Een computer met een geheugen gebaseerd op Majorana-fermionen zou dezelfde of misschien een nog hogere snelheid bieden dan één met atomen. Maar deze fermionen zijn onverstoorbaar, ze komen altijd op hun ‘pootjes’ terecht, wat er ook buitenaf gebeurt. Dat maakt Majorana-fermionen echt uniek. Ze herbergen twee fundamentele tegenstellingen (deeltje en antideeltje) maar zijn stabieler in een computergeheugen dan wat dan ook.
Professor Kouwenhoven en zijn team staan sterk in de spotlights van computergiganten zoals Microsoft, die volgens info in de media met een beurs van 1 miljoen dollar het onderzoek hielpen financieren. Ook het Nederlandse Het FOM-Instituut voor Plasmafysica te Rijnhuizen heeft een ruime beurs verleend.

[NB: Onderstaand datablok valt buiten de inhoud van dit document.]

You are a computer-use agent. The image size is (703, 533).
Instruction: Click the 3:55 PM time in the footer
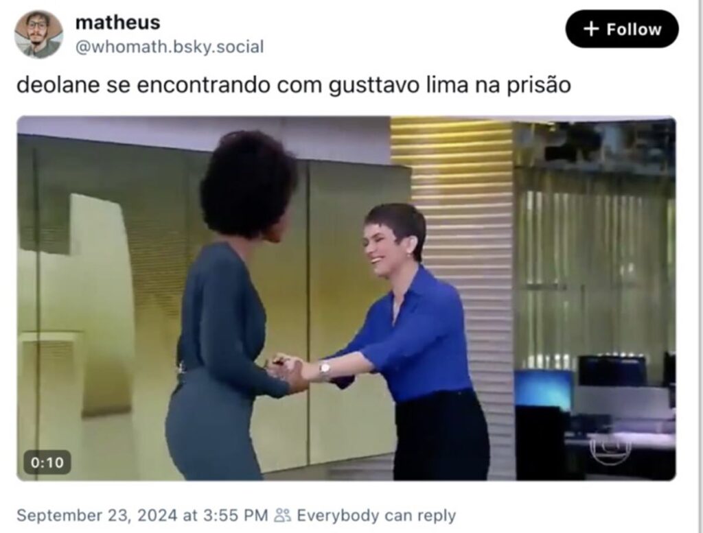[235, 515]
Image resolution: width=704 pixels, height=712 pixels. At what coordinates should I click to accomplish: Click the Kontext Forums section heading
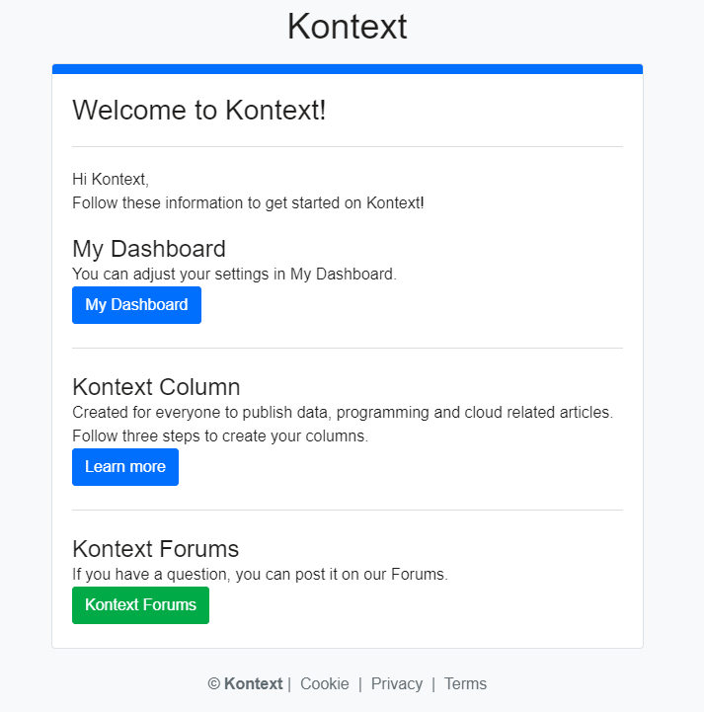coord(155,548)
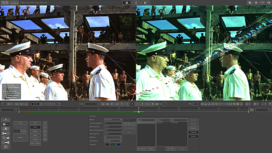
Task: Select the scissors cut tool icon
Action: point(5,129)
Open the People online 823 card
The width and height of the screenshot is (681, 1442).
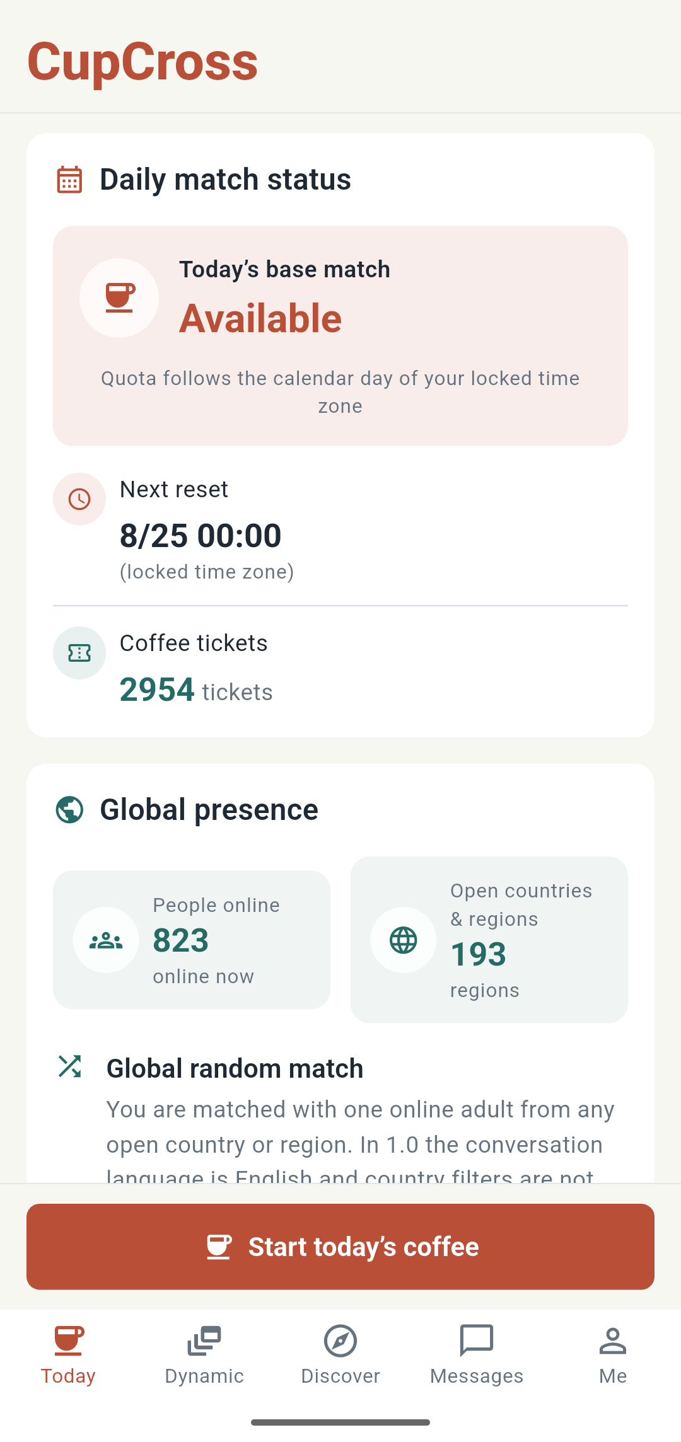tap(192, 940)
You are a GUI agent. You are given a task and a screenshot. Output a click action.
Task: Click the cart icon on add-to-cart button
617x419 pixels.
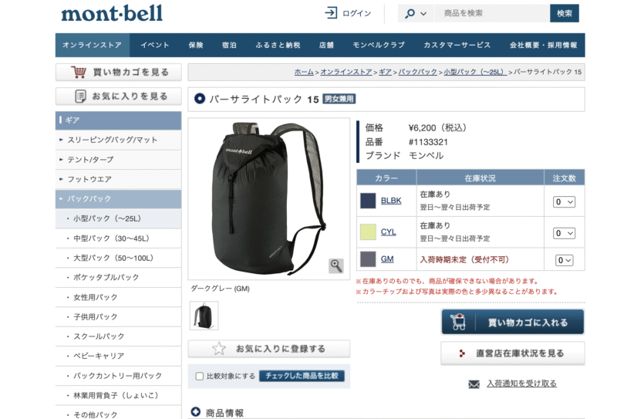click(x=458, y=322)
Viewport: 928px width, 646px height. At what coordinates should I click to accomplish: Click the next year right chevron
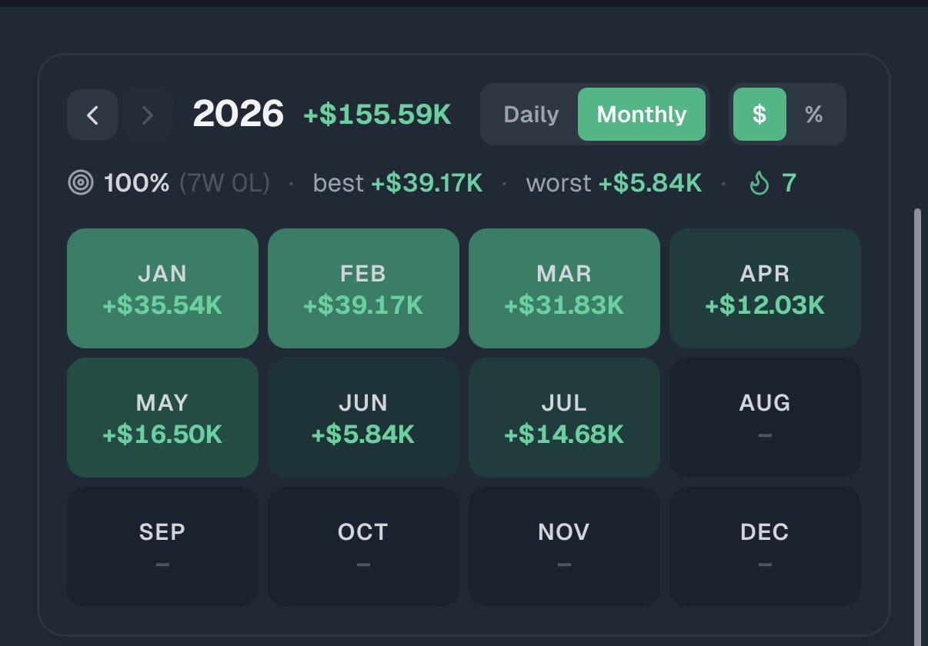click(148, 115)
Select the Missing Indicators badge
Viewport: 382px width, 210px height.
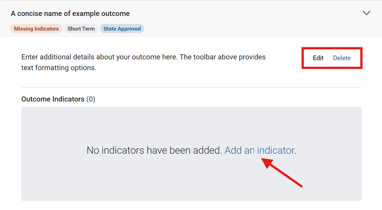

Het ziet ernaar uit, dat in Delft de natuurkunde een nieuwe en belangrijke puls heeft gekregen. En het ontdekken van het Majorana-fermion, het geesteskind van een onfortuinlijke Italiaanse natuurkundige, zou wel eens het startschot kunnen zijn van een hele reeks ontdekkingen die zullen leiden tot nieuwe inzichten, spectaculaire ontdekkingen en boeiende toepassingen.